Shamsulbahri pointed out that Sasikumar had been in Kluang prison for almost two years, and he found no evidence to support a claim that he had suicidal tendencies or psychological issues.
Similarly, he said, there was no evidence to support the family’s allegations that a group of prison officers were, by supposedly failing in their duty of care, involved in the “murder” of Sasikumar.
“Honestly, it is difficult to believe the claim that the deceased was murdered,” he said.
He said officer Najib Selamat, who was on duty to conduct rounds that night, passed by Sasikumar at 9.15pm and saw that he was still alive.
Less than one hour later, when Najib returned, he said he saw Sasikumar hanging from the back iron bars inside the cell.
“The officer said the deceased’s cell was always locked, and no one had access to his cell.

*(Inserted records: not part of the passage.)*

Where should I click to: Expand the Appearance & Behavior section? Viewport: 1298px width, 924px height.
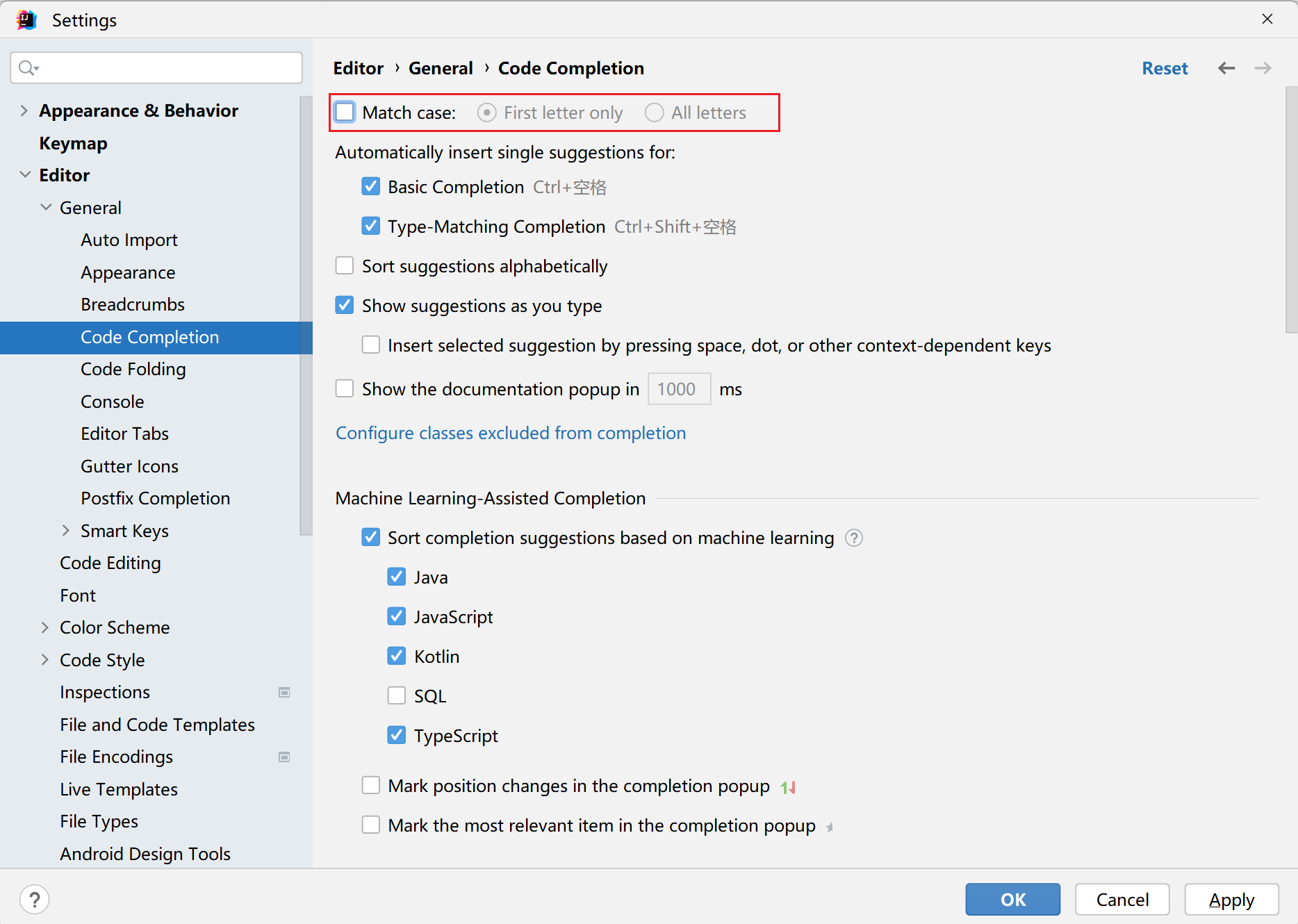point(24,110)
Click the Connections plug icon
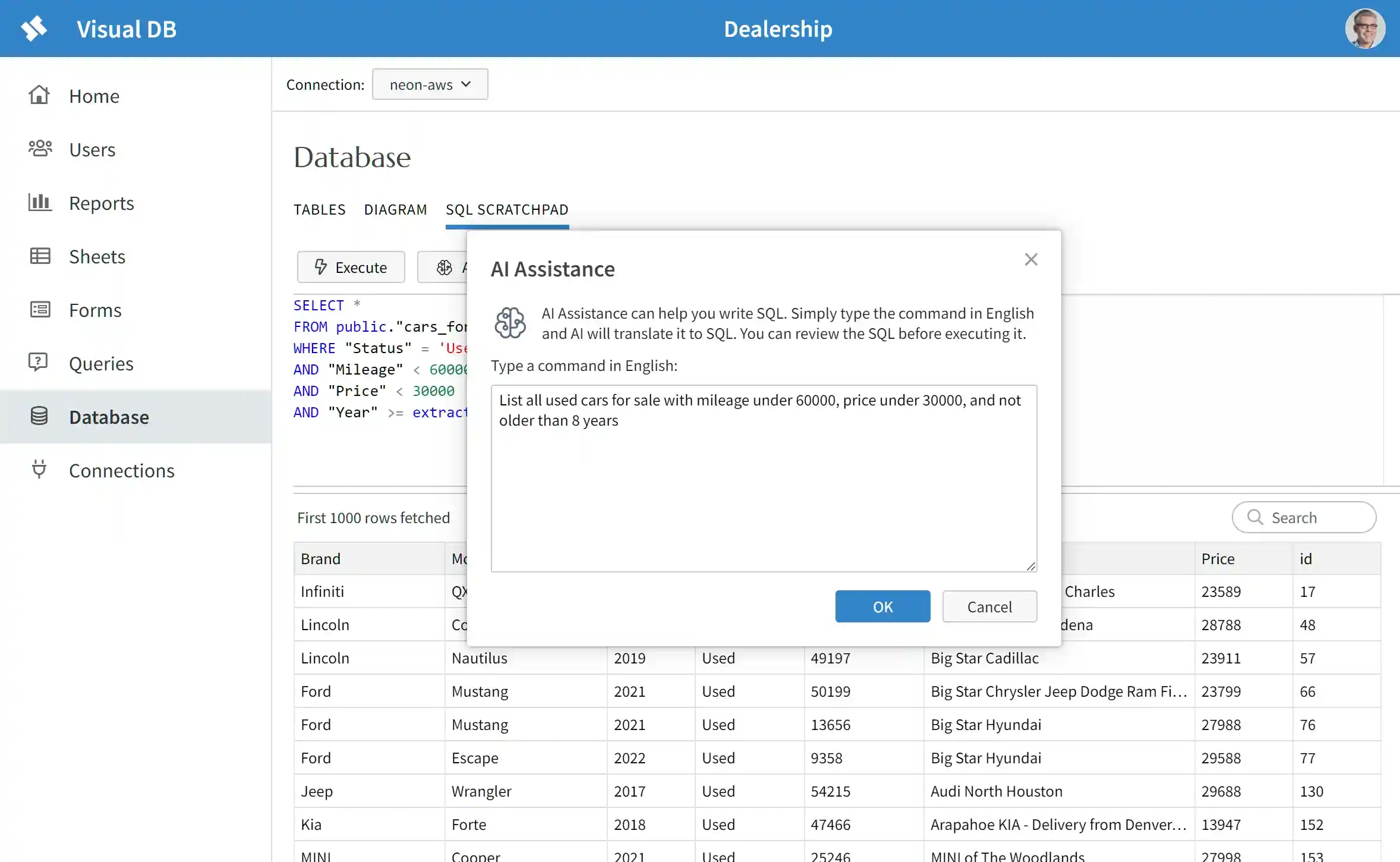This screenshot has height=862, width=1400. pos(39,470)
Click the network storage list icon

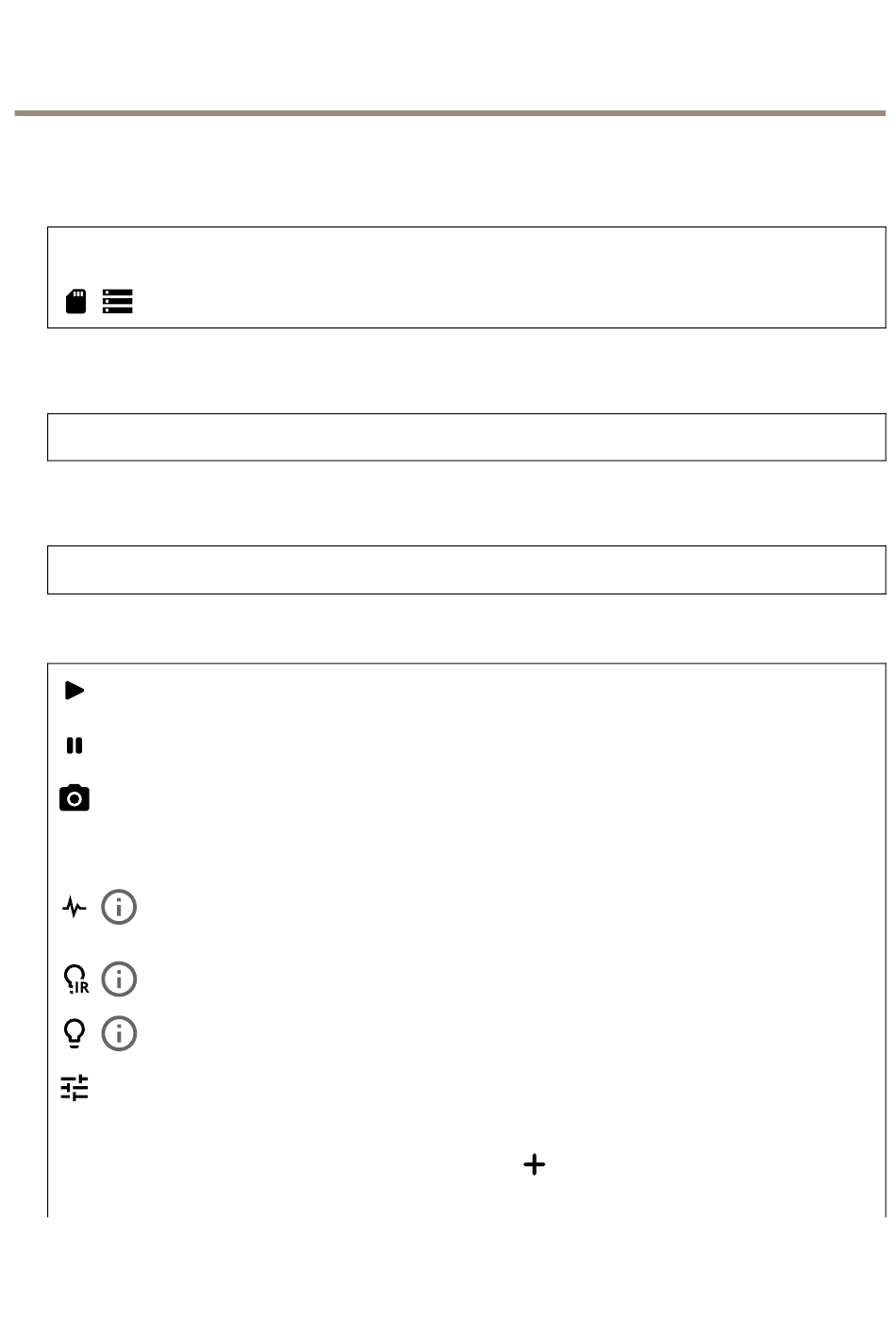coord(118,301)

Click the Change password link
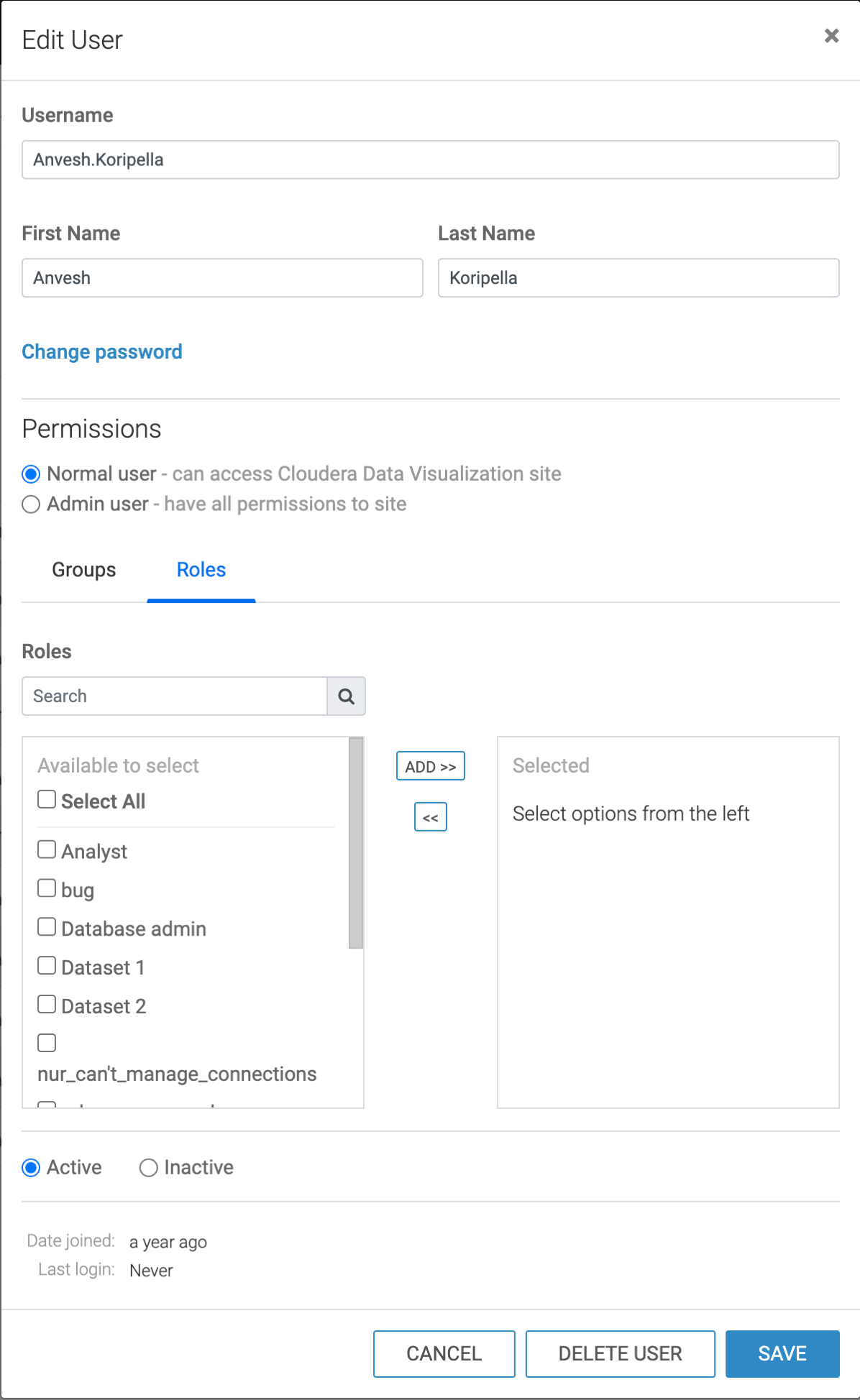click(x=102, y=351)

“If anyone wants to enter the deceased’s cell, he or she must call the officer to open the door. In my opinion, it is impossible for someone to do something to the deceased in such a short period without being noticed by the officer,” he said.
During the trial, Najib told the court he was not aware of any fight involving Sasikumar and did not hear screams when he conducted his rounds that night.
The court also rejected the family’s contention that the High Court was bound by the outcome of the findings of the 2017 inquest when arriving at its decision.
“A coroner is not bound by ordinary legal principles. He or she is free to consider any evidence deemed appropriate, including hearsay evidence, which is usually not admissible in court proceedings.
“Due to the loose admissibility of evidence in an inquest, the verdict of an inquest cannot be accepted in determining liability in civil or criminal cases,” Shamsulbahri said.
He said he sympathised with Sasikumar’s family over the death, but the court could not decide “based only on a bare allegation”.